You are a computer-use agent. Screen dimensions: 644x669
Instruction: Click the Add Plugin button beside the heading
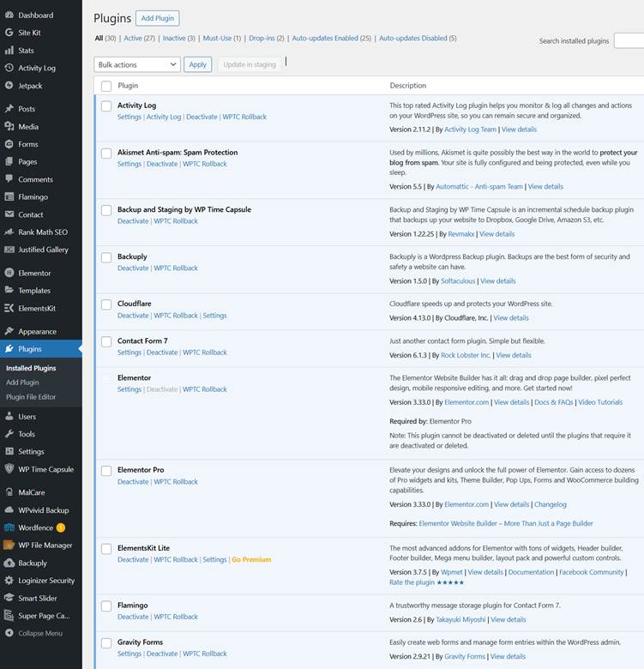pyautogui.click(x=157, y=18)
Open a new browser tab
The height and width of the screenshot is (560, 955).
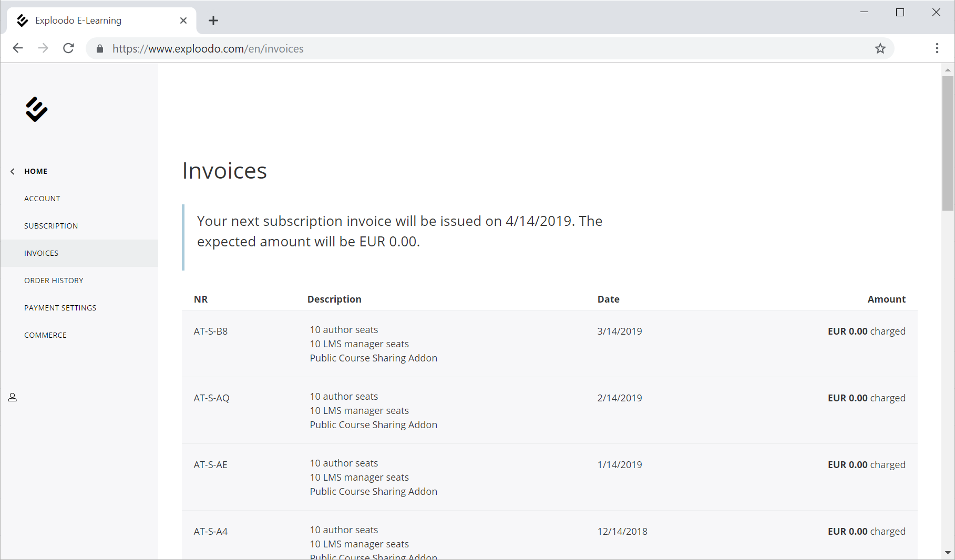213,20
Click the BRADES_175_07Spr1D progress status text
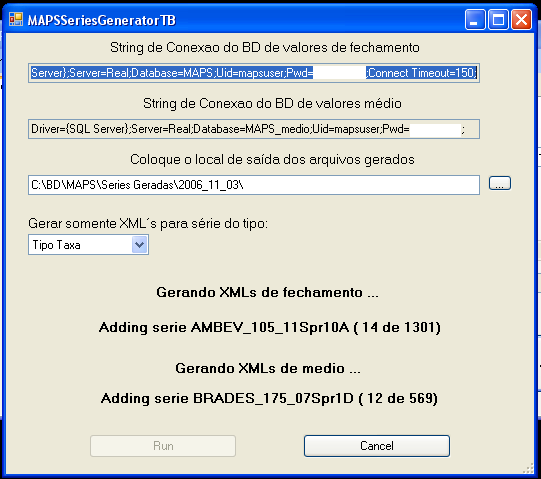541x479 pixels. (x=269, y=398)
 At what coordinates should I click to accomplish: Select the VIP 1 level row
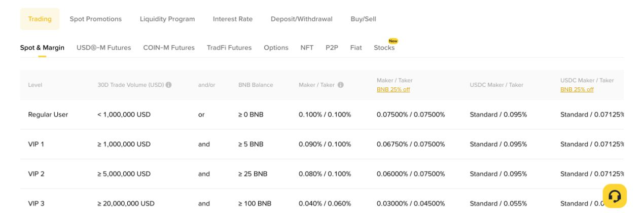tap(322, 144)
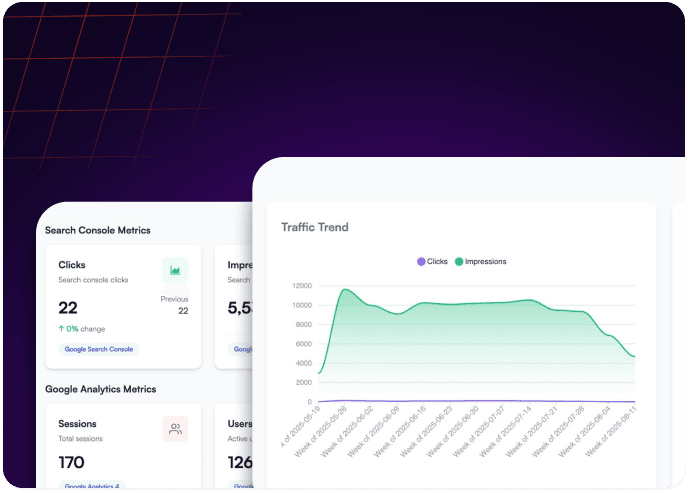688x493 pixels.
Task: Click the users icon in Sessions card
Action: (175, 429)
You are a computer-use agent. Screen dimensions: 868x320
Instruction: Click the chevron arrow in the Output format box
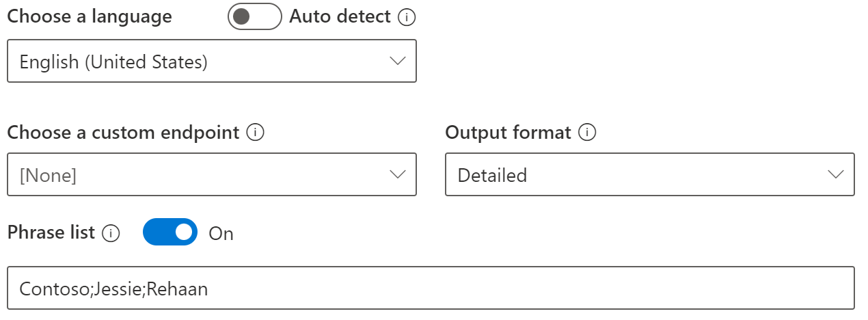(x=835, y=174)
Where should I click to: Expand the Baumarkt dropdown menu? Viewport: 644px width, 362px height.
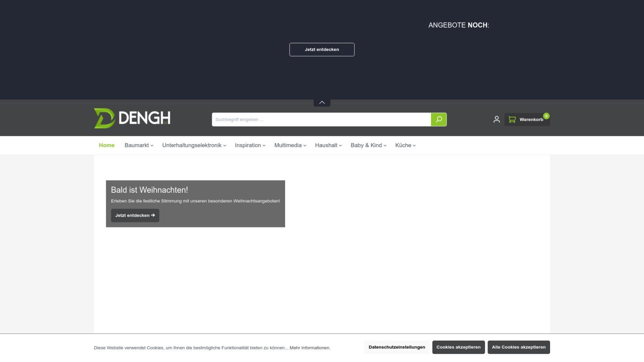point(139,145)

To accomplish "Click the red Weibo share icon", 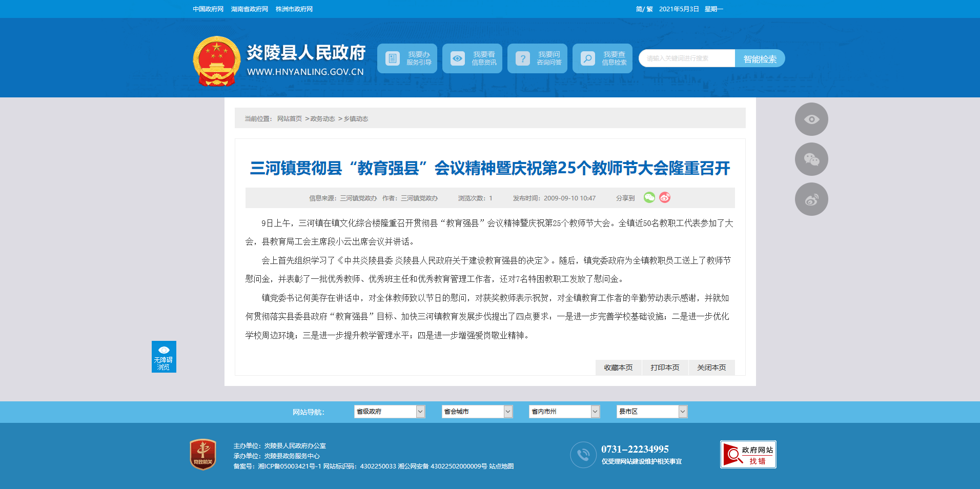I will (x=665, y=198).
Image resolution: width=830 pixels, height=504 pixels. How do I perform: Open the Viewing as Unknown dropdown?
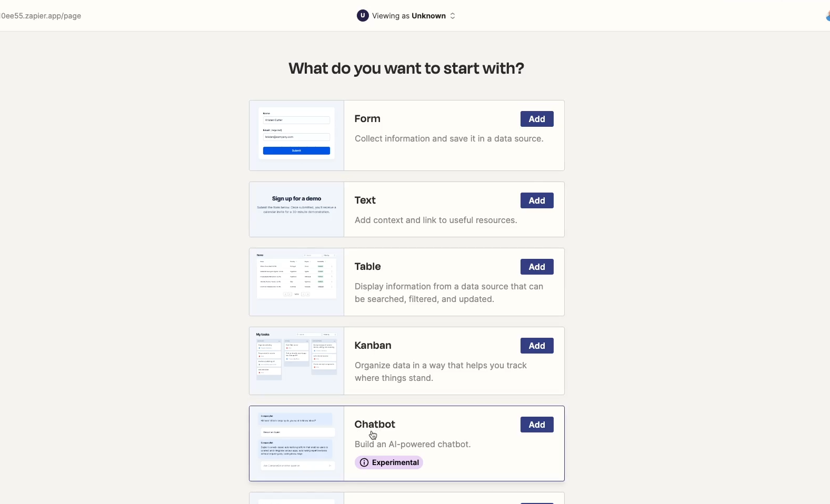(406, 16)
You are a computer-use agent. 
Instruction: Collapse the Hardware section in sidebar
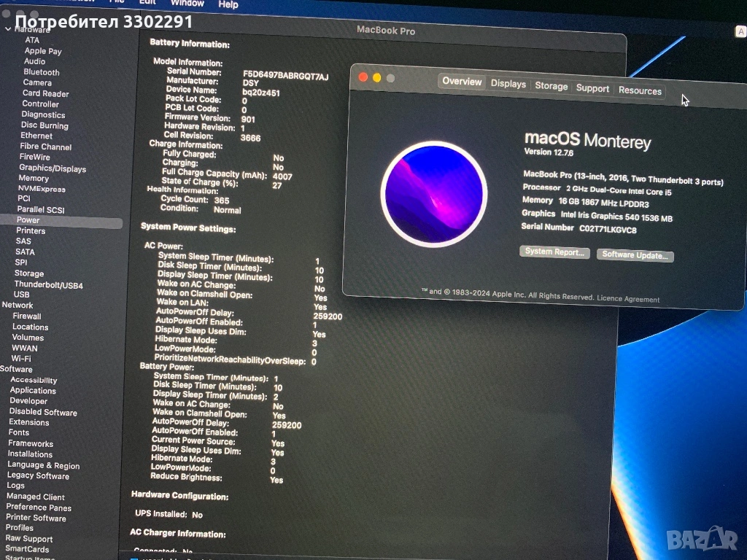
==
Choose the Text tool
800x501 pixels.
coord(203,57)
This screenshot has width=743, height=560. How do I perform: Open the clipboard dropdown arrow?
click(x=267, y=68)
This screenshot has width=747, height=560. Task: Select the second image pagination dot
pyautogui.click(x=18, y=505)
* * *
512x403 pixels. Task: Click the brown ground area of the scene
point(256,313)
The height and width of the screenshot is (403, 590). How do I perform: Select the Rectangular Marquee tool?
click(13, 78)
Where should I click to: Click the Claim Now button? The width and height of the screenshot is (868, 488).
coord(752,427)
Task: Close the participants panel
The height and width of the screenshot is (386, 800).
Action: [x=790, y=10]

- **Task details**:
To answer, copy each line from the material above that has the word "computer".

- **Response for this exercise**:
You are a computer-use agent. Screen dimensions: 644x669
You are a computer-use agent. Screen dimensions: 868x320
You are a computer-use agent. 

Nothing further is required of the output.